#### Data for this task:
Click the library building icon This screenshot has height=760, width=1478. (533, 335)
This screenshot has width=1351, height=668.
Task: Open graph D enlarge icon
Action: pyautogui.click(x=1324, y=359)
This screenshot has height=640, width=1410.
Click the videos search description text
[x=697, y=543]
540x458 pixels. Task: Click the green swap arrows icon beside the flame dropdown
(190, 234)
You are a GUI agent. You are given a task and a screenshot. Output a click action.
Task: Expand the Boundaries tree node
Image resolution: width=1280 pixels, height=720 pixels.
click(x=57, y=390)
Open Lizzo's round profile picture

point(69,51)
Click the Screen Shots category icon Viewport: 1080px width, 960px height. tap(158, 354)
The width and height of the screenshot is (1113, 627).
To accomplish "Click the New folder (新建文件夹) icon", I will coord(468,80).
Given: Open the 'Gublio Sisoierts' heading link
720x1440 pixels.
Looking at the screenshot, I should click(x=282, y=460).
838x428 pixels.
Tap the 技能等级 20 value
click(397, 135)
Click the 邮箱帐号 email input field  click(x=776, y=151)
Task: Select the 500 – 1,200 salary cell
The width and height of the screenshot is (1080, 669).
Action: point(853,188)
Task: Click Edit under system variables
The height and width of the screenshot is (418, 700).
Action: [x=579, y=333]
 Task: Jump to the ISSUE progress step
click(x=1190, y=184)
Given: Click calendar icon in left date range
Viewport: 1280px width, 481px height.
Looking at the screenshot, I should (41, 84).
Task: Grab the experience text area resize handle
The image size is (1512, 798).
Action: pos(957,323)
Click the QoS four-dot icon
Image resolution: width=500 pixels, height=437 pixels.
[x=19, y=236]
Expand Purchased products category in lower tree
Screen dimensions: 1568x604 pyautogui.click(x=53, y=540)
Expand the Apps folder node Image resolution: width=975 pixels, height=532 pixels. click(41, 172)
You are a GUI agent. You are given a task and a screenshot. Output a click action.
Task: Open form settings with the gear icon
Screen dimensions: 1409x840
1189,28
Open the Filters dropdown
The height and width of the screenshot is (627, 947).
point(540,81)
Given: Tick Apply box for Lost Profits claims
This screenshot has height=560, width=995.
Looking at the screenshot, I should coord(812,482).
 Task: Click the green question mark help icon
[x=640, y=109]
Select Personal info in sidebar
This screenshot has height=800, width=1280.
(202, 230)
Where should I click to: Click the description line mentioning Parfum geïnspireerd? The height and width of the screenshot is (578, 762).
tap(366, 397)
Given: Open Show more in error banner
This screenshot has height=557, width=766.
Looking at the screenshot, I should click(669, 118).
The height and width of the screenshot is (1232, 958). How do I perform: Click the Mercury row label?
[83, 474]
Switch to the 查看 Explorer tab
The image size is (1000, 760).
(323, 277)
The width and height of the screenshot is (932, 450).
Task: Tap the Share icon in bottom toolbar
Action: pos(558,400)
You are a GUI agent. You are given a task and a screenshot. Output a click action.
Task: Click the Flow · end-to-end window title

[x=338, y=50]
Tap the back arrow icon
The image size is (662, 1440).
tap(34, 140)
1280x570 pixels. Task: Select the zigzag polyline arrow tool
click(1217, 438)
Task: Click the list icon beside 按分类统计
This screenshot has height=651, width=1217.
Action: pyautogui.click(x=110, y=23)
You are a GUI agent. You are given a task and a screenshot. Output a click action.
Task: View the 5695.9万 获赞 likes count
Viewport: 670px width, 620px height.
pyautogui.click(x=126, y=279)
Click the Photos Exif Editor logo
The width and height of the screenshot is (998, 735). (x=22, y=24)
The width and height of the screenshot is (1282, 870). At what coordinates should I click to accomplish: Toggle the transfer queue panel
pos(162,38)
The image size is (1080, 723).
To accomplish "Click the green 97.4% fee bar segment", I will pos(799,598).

#### Problem:
Please give back exactly the lines of the listing above that run from the one containing "Where should I" through the one containing "Task: Click the list icon beside 按分类统计", and only those.

#### Reply:
Where should I click to: Click the description line mentioning Parfum geïnspireerd? The height and width of the screenshot is (578, 762).
tap(366, 397)
Given: Open Show more in error banner
This screenshot has height=557, width=766.
Looking at the screenshot, I should click(669, 118).
The height and width of the screenshot is (1232, 958). How do I perform: Click the Mercury row label?
[83, 474]
Switch to the 查看 Explorer tab
The image size is (1000, 760).
(323, 277)
The width and height of the screenshot is (932, 450).
Task: Tap the Share icon in bottom toolbar
Action: pos(558,400)
You are a GUI agent. You are given a task and a screenshot. Output a click action.
Task: Click the Flow · end-to-end window title

[x=338, y=50]
Tap the back arrow icon
The image size is (662, 1440).
tap(34, 140)
1280x570 pixels. Task: Select the zigzag polyline arrow tool
click(1217, 438)
Task: Click the list icon beside 按分类统计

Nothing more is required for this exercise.